Prove that the following is vector space

Question

Prove that for any $n\ge 1$, $(K^n/K,+,\cdot)$ is a vector space, where $(K^n,+)$ is an abelian group and $(K,+,\cdot)$ is a commutative field.

I've been having trouble proving this lately. Any help is welcome!

Answer 1

Abstract: yes, it is.

In order to prove it, we need to prove the following:

1. Distributivity of $v \in K^n $ over $t_1, t_2 \in K $. This is often called "Pseudo-Distributivity".
2. Distributivity of $t \in K $ over $v_1, v_2 \in K^n $.
3. Associativity of $v \in K^n $ over $t_1, t_2 \in K $.
4. Normalization. $1\cdot v = v$ for all $v \in K^n$.

I assume $K$ is a numerical set. I believe the definition of summation and product by scalar in $K^n$ is already given, so I'll assume those too.

1. Let $v \in K^n$, $t_1, t_2, t_3 \in K$. Let $t_3 = t_1, t_2$. Then: $$ v(t_1 + t_2) = t_3v $$ $$ t_1v + t_2v = t_3v $$ $$ \implies v(t_1 + t_2) = t_1v + t_2 v $$
2. Let $v_1, v_2, v_3 \in K^n$, $t \in K$. Let $v_3 = v_1 + v_2$. Then: $$ t(v_1 + v_2) = tv_3 $$ $$ tv_1 + tv_2 = tv_3 $$ $$ \implies t(v_1 + v_2) = tv_1 + tv_2 $$
3. Let $v \in K^n$, $t, s, p \in K$. Let $p = ts$. Then: $$ (ts)v = (p)v = pv $$ $$ t(sv) = pv $$ $$ \implies (ts)v = t(pv) $$
4. Let $v \in K^n$. Then: $1\cdot v = v$.

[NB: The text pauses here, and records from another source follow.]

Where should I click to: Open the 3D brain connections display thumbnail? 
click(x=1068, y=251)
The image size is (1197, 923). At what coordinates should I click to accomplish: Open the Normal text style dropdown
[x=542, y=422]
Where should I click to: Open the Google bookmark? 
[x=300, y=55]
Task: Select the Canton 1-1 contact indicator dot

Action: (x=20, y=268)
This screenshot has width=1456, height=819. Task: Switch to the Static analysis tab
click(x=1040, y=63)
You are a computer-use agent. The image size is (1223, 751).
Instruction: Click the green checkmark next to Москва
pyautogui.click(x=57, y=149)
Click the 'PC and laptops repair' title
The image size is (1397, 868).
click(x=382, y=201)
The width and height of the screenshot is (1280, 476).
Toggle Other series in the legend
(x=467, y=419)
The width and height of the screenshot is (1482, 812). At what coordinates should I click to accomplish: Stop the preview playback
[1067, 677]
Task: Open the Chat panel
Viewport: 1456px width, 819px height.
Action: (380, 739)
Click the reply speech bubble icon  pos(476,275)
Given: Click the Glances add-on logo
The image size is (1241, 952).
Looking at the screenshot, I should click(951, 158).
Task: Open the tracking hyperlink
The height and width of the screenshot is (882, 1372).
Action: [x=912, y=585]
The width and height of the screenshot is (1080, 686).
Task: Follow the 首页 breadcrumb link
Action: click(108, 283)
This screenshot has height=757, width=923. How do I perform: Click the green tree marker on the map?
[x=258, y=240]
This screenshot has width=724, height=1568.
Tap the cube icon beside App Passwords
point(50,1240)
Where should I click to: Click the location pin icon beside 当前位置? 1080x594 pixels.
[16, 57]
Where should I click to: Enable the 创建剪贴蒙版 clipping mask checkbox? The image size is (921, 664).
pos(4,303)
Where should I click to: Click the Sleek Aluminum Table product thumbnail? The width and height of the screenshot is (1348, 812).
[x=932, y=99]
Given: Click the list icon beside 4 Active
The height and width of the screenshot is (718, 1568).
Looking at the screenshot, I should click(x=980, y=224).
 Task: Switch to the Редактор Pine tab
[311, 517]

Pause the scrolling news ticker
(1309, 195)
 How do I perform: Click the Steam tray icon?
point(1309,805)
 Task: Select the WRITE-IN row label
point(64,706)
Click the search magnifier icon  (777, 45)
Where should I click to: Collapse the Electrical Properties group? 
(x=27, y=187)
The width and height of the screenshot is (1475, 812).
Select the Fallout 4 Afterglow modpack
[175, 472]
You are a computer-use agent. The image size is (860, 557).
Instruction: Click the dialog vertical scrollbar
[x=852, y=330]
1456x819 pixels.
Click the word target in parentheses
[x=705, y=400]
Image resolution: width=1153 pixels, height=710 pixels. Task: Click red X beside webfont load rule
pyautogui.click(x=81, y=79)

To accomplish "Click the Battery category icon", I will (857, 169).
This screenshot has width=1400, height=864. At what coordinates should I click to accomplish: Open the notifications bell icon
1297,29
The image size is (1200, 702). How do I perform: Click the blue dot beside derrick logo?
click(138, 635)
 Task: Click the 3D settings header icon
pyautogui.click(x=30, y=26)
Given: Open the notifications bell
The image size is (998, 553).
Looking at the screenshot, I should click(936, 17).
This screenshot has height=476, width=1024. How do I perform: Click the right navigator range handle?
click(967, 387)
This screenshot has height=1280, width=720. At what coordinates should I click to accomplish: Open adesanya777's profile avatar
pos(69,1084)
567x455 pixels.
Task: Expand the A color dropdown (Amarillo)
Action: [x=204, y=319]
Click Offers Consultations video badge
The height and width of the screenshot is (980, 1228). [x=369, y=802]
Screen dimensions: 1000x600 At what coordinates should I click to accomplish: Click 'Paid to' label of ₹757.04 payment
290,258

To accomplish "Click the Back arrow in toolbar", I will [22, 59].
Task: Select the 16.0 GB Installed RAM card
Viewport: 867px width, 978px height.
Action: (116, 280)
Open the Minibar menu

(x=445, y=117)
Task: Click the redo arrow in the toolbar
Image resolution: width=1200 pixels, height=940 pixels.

These properties follow from how operations on your vector set are defined. To put it briefly, summation should be the usual memberwise summation of vectors, while multiplication by scalar should be the usual memberwise product. You will find out that under these circumstances, your vector space $(\mathbb{K}^n, \mathbb{K}, +, \cdot )$ is the typical coordinate vector space over $\mathbb{K}$. Of course, this works for every $n \in \mathbb{N}$. An interesting insight about this is that a commutative field can always be considered a vector space over itself. You could also prove this by induction, given the above insight.